2.- Nuestro perro debe ver en nosotros a un líder, pero un liderazgo no
se consigue dando golpes al perro, es decir la violencia ante nuestro
animal sólo hará que éste nos vea como un tirano, y la tiranía está mal
vista por los perros.
3.- Un líder es el que le ofrece al animal sus recursos vitales. Seremos
un líder cuando el perro se sienta seguro junto a nosotros, cuando lo
alimentemos, le saquemos a hacer ejercicio, le demos descanso, y mucho
cariño.
4.- No debemos dejar pasar ninguna conducta que sea indeseable, es
decir, si el perro hace pipí en casa cuando ha alcanzado una cierta
edad, debemos reñirle y ponernos serios, pero también debemos sacarlo
más para que haga sus necesidades (¿Se han cuestionado alguna vez lo que
sería que sólo nos permitieran ir al baño cuando a alguien le diese la
gana?).
5.- Una conducta indeseable es aquella que impedirá que nuestro perro
pueda vivir en nuestro entorno.
6.- Usaremos la dualidad premio/castigo. Un premio será una “golosina”
que no perjudique a nuestro animal y que le guste a nuestro perro. Un
castigo será un tono de enfado en la voz, a veces un golpe suave con
algo blando, como un periódico para reforzar el tono.
7.- No permitiremos nunca conductas agresivas en nuestro perro, ni
contra su dueño, ni contra otras personas, ni con otros animales.

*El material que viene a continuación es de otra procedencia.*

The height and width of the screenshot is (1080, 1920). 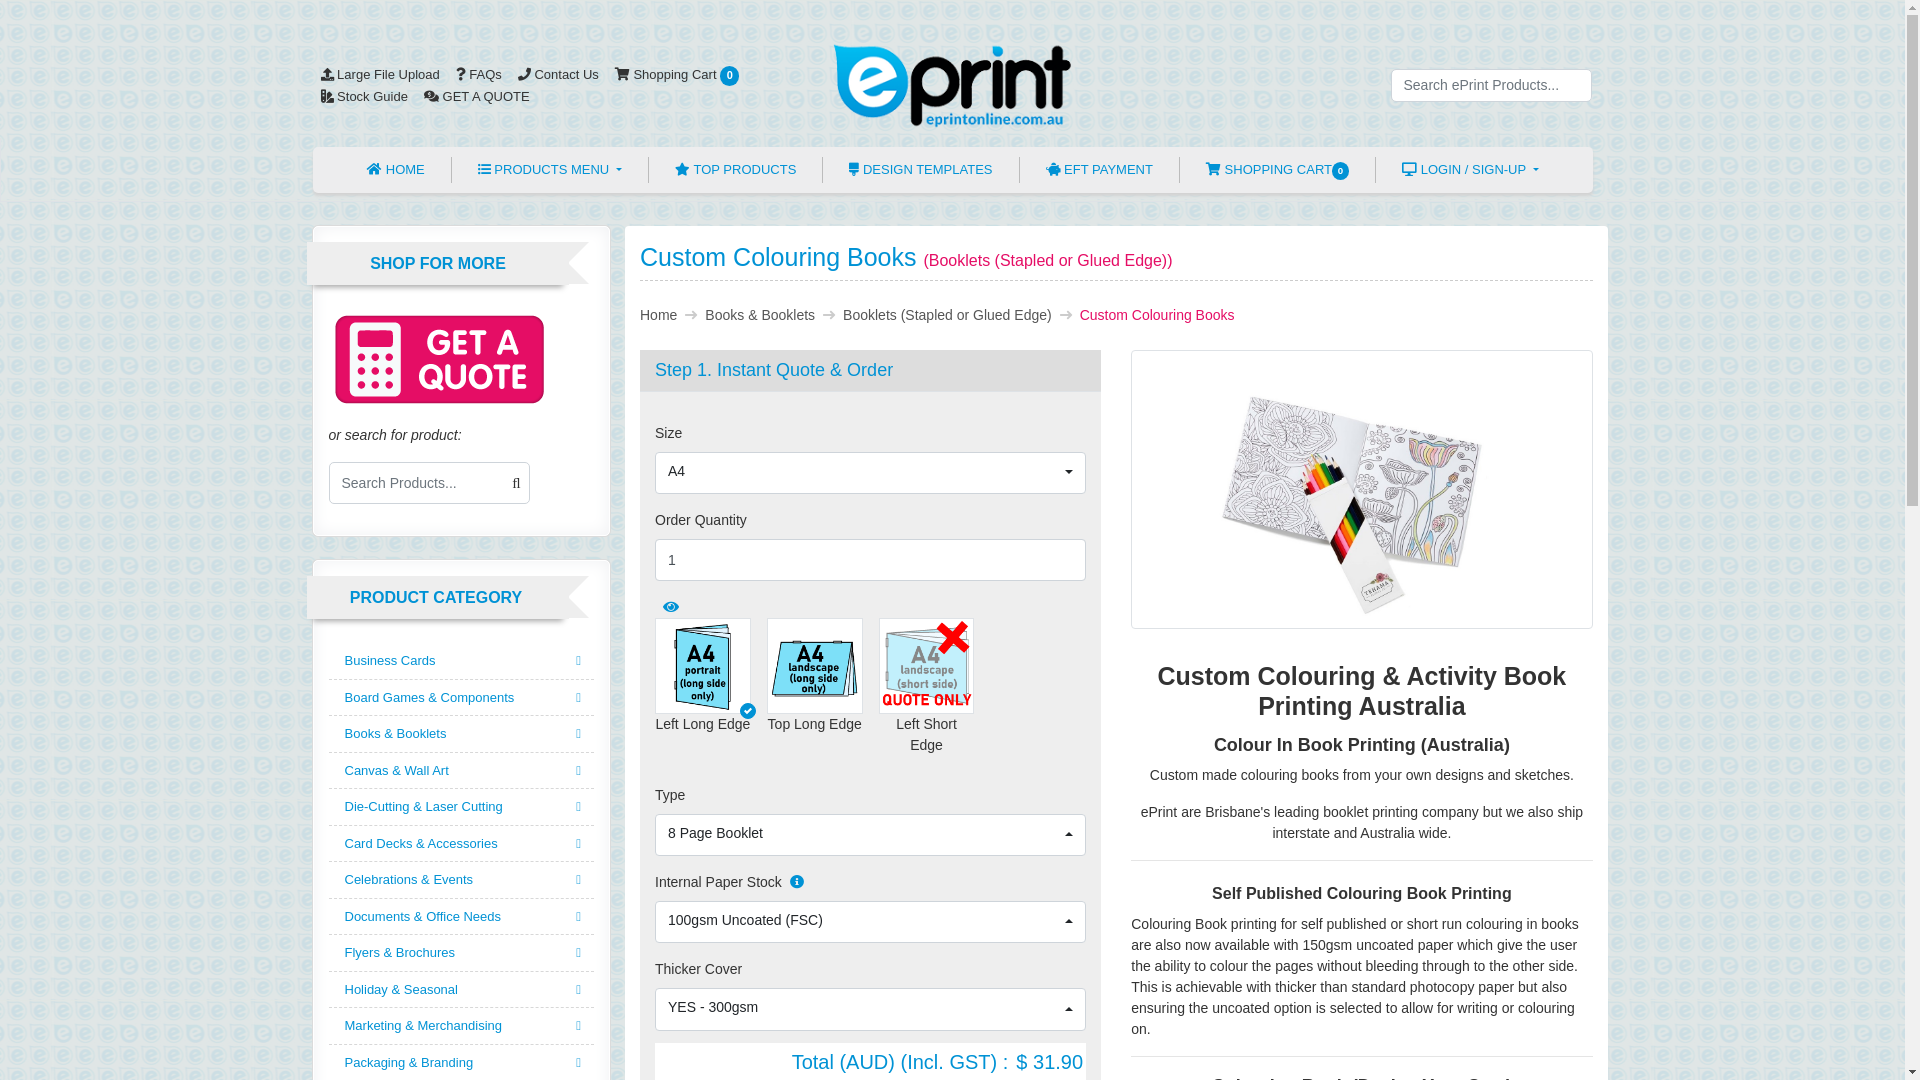 I want to click on Contact Us, so click(x=558, y=74).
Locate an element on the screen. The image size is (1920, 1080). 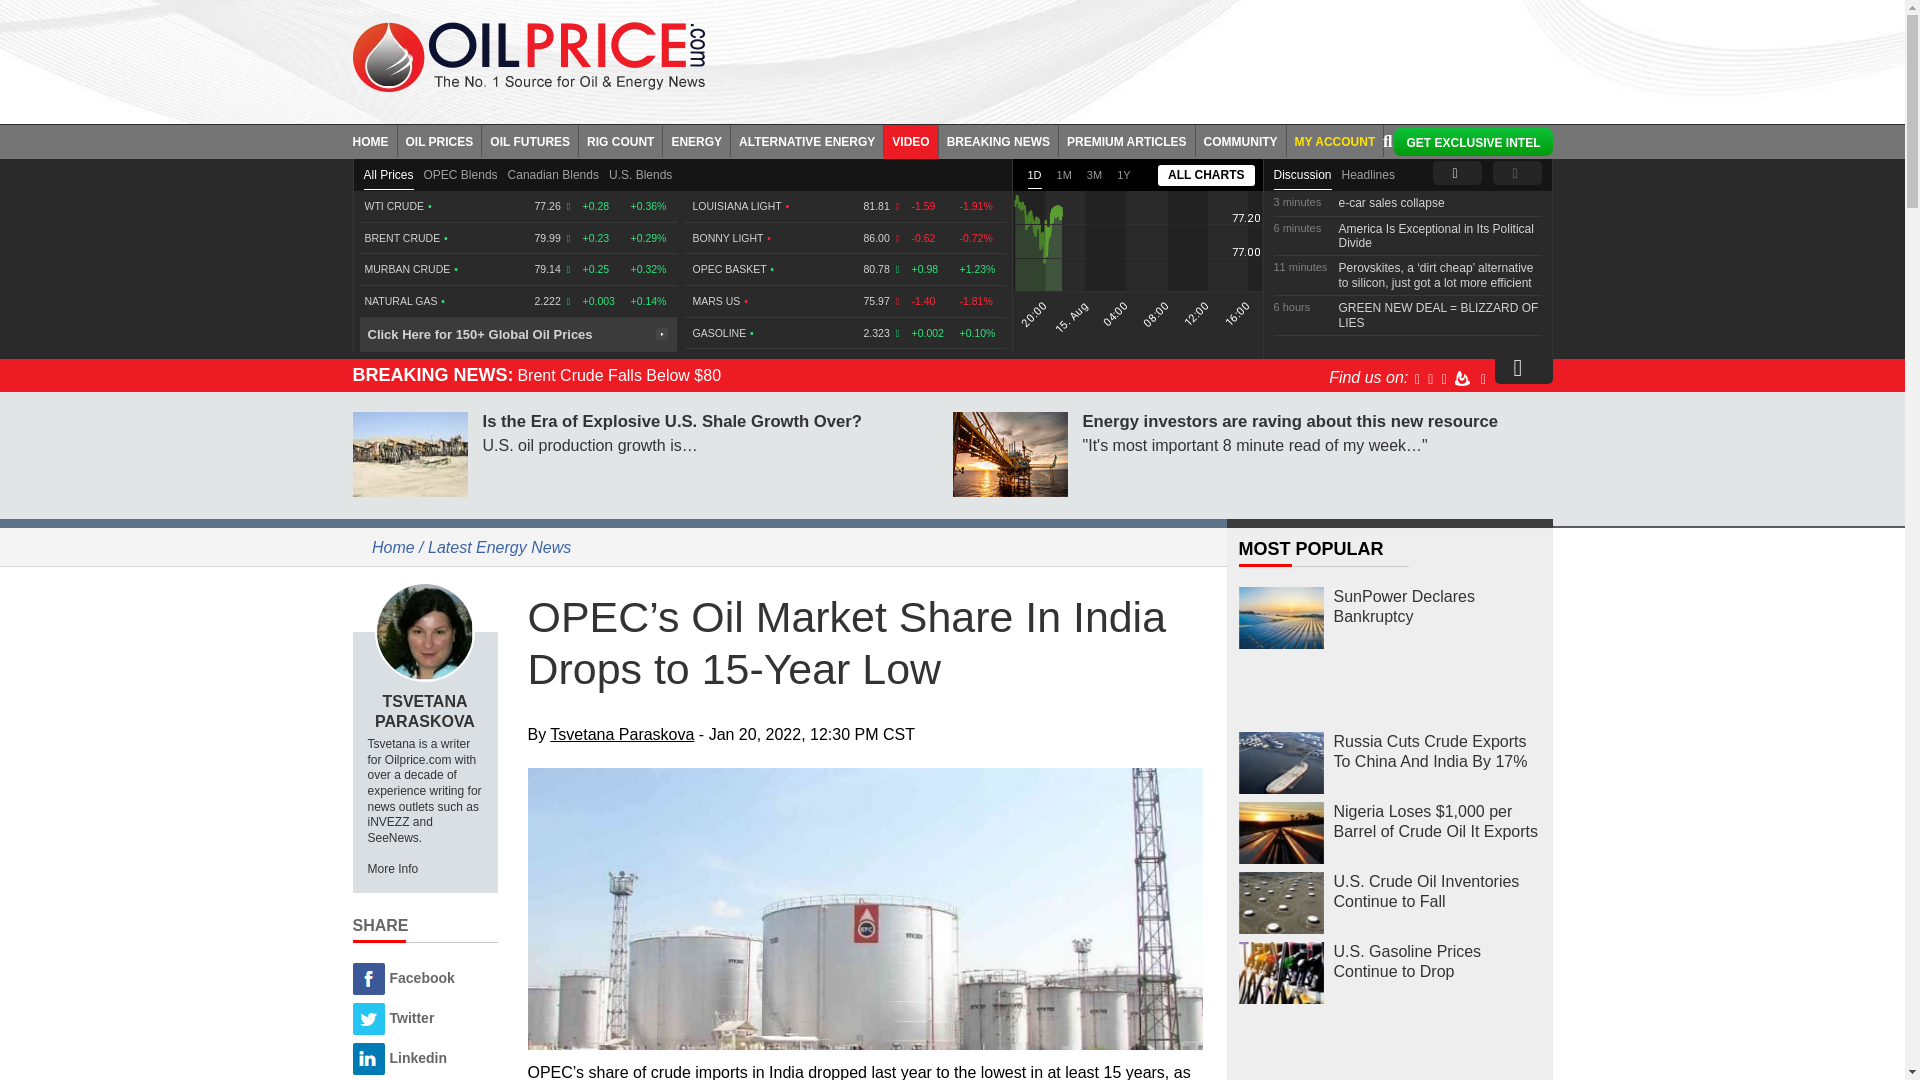
U.S. Crude Oil Inventories Continue to Fall is located at coordinates (1280, 903).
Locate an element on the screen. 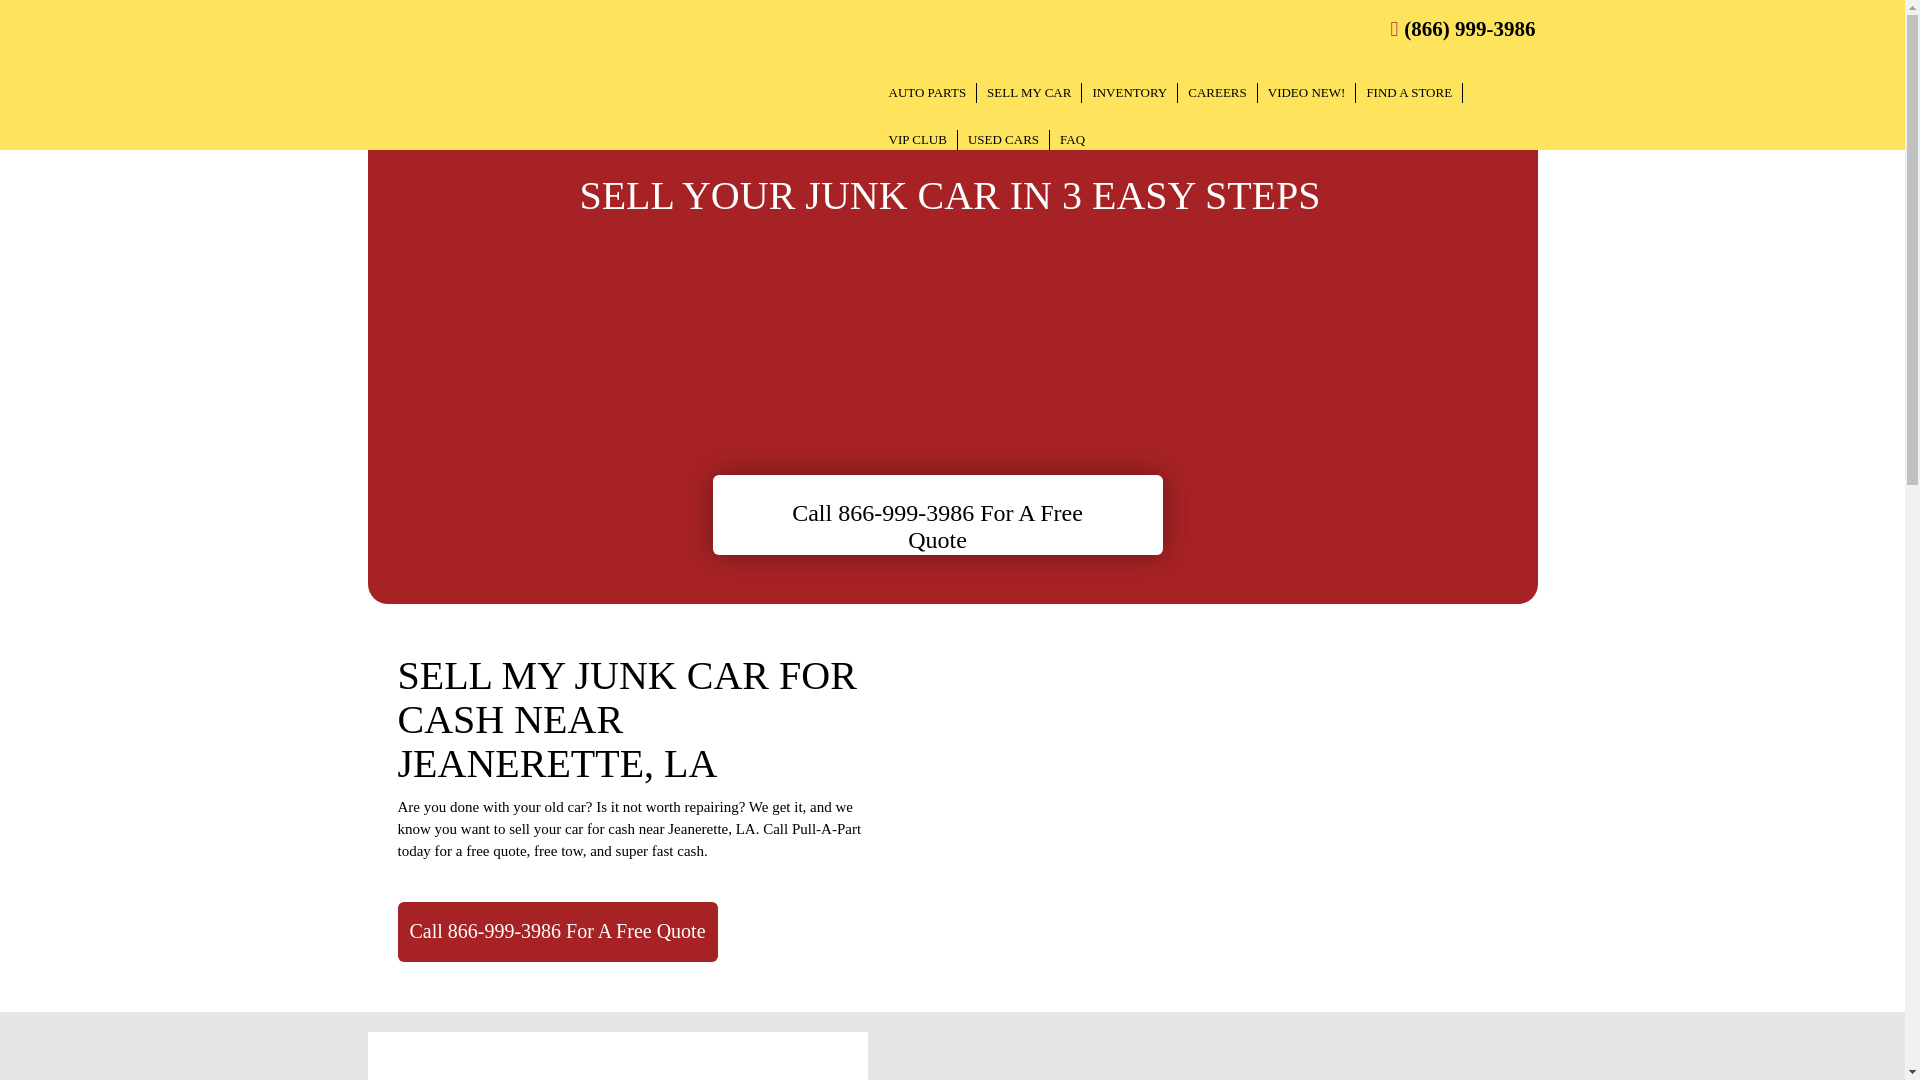 The width and height of the screenshot is (1920, 1080). PULL-A-PART is located at coordinates (486, 94).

En
estos casos debemos ser muy severos. A un perro que le permitamos esto,
nos puede dar muchos problemas, incluso legales.
8.- Un perro nunca debe sacar de paseo a su dueño, sino justo al revés.
Es triste ver esos perros pegando tirones de sus dueños, y más cuando
son animales de tallas grandes. Desde pequeños les enseñaremos a que
somos nosotros los que elegimos el camino.
9.- Debemos mantener la ecuanimidad con el animal, nuestro estado de
ánimo no debe ser un factor en la educación, lo que hoy está bien porque
estamos alegres, mañana no debe estar mal porque estemos cabreados.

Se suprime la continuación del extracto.